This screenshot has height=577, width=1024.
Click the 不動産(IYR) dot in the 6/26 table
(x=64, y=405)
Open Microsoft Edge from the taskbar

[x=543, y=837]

▶ Aim of the exercise
State the number of lines in the rows above that contain the string "screenshot", treating uppercase and lowercase letters as distinct, and give only that number.

▶ Written response
1